Hirioaki Sekiguchi (The Aichi Prefectural University of Fine Arts and Music) [BIO]

Email: hiroaki@yf6.so-net.ne.jp

 

Einleitung

Günter Eich (1907-1972) ist einer der bedeutendsten deutschen Lyriker der Nachkriegsgeneration. Sein Gedicht „Inventur“ ist neben Paul Celans „Todesfuge“ wohl das bekannteste deutsche Gedicht nach 1945. Was für uns ostaiatische Germanisten aber noch wichtiger ist, ist die Tatsache, dass er Sinologie studierte und die Annäherung zur chinesichen und japanischen Literatur sich in seiner eigenen Dichtung deutlich zeigt.

Diese Tatsache ermutigt uns sehr, da sich die Germanisten im Fernen Osten in der Regel damit begnügen müssen, eingreisig deutsche Texte zu lesen, zu interpretieren und mit Mühe und Not in eine ganz andere Sprache zu übertragen, ohne dass der Wert und die Schwierigkeit von den europäischen Germanisten richtig verstanden wird. Unter ihnen ist Eich, der unsere Anstrengungen gut nachvollziehen konnte und darüber hinaus über die Kluft zwischen Europa und Ostasien von Europa aus eine Brücke zu schlagen wagte, eine willkommene Ausnahme.

Aufgrund der politischen Situation in China der 60er Jahre, entschied sich Eich nicht nach China sondern nach Japan zu reisen. Seine Erlebnisse in Japan haben in einigen schönen Japan-Gedichte ihren Niederschlag gefunden.

Im folgenden möchte ich auf seine Auseinandersetzng mit chinesischer und japanischer Literatur im Überblich eingehen und dabei ihre Bedutung betrachten.

 

2. Eich und „Nachtgedanken“ von Li Bo

Wieso interessierte sich Eich für Chinesisch ?

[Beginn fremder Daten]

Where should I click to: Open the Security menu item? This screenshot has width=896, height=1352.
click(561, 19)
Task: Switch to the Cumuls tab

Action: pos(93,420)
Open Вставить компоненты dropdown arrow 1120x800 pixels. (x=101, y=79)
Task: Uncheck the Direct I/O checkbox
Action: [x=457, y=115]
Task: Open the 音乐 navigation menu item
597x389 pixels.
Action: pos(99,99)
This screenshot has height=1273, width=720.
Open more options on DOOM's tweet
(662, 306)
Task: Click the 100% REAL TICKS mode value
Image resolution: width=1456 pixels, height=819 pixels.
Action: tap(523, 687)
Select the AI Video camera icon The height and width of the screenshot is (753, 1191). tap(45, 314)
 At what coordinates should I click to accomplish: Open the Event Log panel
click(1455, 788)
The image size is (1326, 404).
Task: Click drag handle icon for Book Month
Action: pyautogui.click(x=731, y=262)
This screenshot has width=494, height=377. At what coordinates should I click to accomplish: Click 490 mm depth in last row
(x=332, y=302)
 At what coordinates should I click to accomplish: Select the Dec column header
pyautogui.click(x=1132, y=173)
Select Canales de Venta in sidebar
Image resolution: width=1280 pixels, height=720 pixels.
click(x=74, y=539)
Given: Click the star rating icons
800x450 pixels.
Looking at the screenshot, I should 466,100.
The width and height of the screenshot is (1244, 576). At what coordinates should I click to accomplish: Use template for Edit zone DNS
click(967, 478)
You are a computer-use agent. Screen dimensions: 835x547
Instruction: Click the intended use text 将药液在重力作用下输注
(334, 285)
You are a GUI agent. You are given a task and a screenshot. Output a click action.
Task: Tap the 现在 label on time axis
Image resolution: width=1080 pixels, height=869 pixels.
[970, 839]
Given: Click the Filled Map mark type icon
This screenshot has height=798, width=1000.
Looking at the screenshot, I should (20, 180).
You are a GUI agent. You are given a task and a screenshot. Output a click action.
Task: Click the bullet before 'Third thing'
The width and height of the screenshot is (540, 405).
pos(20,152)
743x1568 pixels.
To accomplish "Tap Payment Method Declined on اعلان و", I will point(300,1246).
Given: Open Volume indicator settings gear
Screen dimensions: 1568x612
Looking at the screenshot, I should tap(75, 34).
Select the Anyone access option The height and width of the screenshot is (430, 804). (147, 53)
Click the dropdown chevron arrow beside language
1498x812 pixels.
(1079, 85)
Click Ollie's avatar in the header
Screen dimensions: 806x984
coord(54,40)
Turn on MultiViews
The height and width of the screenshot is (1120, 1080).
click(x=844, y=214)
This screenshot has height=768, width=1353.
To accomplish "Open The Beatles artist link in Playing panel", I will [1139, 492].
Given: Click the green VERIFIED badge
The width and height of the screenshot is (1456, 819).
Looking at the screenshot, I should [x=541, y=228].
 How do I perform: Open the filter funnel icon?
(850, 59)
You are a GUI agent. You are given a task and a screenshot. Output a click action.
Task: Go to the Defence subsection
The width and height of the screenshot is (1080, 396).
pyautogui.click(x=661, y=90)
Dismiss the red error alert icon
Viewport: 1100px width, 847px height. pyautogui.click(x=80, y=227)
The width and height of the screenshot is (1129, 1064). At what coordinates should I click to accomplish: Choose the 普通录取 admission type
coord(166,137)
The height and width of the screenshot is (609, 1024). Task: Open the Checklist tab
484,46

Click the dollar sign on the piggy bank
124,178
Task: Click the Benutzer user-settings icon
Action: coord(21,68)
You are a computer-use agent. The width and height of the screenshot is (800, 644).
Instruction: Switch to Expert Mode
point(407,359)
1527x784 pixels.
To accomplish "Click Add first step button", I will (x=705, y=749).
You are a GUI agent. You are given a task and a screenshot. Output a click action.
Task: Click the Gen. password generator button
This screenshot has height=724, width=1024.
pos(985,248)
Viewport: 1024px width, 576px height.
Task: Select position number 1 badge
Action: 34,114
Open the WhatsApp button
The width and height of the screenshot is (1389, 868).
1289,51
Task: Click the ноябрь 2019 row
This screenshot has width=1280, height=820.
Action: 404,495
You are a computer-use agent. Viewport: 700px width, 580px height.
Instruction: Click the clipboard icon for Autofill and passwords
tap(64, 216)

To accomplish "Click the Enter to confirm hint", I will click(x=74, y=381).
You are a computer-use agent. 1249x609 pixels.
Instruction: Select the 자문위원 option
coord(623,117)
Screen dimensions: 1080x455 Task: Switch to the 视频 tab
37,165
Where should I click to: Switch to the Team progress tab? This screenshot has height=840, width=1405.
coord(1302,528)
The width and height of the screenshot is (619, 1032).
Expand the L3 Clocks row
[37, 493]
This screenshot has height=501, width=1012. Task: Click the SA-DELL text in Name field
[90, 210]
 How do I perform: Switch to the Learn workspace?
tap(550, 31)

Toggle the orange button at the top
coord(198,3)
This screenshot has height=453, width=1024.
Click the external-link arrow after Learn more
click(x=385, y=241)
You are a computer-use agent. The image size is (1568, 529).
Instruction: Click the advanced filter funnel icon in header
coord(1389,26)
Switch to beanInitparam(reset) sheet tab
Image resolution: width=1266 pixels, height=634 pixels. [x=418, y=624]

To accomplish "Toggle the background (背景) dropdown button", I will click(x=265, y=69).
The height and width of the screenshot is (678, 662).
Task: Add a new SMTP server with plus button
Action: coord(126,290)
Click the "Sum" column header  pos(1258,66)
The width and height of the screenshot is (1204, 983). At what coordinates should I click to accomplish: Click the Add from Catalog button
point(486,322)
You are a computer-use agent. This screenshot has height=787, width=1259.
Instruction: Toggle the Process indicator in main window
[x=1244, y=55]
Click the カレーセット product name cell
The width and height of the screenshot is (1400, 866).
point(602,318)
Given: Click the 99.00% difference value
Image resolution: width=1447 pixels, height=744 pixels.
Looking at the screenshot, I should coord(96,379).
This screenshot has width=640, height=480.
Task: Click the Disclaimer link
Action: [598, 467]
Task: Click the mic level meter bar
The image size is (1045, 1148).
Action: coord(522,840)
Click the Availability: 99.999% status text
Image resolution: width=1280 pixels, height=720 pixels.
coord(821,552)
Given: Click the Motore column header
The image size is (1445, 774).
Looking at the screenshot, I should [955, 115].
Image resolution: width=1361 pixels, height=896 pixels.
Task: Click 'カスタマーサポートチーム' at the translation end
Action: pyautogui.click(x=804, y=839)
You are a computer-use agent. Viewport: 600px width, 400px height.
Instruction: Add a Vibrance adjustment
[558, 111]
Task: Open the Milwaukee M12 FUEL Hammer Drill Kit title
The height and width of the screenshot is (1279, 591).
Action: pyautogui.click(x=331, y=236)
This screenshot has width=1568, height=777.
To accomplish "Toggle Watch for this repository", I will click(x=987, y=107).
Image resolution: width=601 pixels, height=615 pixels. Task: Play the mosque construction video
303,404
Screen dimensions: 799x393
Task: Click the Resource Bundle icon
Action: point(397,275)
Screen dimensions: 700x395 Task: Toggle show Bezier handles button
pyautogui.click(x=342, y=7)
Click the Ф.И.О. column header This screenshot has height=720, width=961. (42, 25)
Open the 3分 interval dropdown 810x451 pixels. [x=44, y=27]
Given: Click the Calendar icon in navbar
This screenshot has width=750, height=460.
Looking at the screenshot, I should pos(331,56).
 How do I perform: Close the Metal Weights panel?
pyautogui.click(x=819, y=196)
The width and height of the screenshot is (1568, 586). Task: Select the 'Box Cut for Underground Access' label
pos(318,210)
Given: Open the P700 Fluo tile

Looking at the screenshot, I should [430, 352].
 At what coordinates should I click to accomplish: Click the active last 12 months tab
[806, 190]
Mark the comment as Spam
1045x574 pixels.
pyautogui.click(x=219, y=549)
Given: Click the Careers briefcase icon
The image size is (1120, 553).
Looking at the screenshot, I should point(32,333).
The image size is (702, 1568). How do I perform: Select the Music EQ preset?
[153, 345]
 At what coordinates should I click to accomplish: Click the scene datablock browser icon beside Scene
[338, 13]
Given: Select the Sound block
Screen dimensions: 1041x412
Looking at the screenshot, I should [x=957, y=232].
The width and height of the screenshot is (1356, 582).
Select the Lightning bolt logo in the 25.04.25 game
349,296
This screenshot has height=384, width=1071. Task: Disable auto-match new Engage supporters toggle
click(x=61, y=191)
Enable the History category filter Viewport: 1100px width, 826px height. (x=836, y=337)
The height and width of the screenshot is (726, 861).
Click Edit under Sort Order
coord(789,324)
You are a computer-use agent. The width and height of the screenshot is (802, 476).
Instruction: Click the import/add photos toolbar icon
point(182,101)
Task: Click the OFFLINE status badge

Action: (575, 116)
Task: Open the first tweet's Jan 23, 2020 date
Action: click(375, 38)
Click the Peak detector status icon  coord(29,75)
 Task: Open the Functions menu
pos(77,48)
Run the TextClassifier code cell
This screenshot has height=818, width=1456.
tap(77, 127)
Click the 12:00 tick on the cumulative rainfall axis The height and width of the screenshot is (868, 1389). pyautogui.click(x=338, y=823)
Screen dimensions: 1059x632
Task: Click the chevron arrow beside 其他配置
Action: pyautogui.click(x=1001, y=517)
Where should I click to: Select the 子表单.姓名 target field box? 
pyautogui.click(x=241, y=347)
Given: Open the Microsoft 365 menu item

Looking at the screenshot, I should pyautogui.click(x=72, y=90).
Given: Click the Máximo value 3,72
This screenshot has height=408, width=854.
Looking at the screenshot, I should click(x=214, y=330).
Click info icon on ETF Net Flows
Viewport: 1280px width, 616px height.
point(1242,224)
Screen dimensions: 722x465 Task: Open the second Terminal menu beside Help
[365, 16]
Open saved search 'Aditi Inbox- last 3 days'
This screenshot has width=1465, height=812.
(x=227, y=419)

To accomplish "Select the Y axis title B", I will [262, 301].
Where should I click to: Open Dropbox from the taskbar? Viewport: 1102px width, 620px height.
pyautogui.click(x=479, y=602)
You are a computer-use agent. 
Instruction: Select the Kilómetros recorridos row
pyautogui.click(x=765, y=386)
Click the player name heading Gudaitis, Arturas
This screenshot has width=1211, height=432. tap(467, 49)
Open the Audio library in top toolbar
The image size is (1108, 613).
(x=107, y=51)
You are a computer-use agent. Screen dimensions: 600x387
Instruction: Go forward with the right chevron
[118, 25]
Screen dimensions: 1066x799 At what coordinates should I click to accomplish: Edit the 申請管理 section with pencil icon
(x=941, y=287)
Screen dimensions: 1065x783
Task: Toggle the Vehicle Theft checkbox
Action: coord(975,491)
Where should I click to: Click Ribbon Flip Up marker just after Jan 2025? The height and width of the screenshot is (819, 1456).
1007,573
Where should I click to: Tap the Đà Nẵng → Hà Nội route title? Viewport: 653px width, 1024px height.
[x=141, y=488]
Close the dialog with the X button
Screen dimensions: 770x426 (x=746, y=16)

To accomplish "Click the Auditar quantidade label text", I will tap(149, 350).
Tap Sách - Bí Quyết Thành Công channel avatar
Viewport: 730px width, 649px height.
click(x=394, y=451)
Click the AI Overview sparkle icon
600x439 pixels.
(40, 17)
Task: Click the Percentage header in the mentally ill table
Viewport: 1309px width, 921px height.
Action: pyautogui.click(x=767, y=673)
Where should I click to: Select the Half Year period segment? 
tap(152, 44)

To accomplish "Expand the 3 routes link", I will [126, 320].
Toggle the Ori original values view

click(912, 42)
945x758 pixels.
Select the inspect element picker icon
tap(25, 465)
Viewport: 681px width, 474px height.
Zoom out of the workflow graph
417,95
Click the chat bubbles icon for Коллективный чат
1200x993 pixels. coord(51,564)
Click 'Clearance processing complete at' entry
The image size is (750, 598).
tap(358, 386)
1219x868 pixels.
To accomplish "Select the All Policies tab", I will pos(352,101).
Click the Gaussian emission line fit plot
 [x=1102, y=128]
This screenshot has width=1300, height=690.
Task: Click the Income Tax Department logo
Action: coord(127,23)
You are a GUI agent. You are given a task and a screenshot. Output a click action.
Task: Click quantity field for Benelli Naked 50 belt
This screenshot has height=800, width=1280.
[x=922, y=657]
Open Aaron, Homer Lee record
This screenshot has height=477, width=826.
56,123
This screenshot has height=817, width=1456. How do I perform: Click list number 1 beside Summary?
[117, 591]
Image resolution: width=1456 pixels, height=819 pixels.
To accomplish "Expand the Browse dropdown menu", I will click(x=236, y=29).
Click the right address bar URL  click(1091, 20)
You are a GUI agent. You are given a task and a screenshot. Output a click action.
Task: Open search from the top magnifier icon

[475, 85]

Es war alles nur Zufall. Eines Tages kam Eich in ein chinesisches Restaurant in Berlin und versuchte dort, auf chinesische Weise mit Eßstäbchen zu essen. Da er keine Ahnung davon hatte, nahm er je eines der Stäbchen in eine Hand und versuchte so, vergeblich, damit eine geringe Menge zum Mund zu führen. Dann kam ihm sein Tischnachbar, ein junger Chinese, zu Hilfe. Eich geriet mit ihm in ein langes Gespräch über Tischsitten und Essen bei Chinesen. Der Chinese erzählte Eich vielerlei von China. Schließlich kamen sie auch auf die chinesische Sprache zu sprechen. Sein freundlicher Nachbar gab ihm später mehrfach Unterricht. Das waren die „Anfangsgründe in die geheimnisvolle Sprache“ einzudringen, so erinnert sich Eich.(1)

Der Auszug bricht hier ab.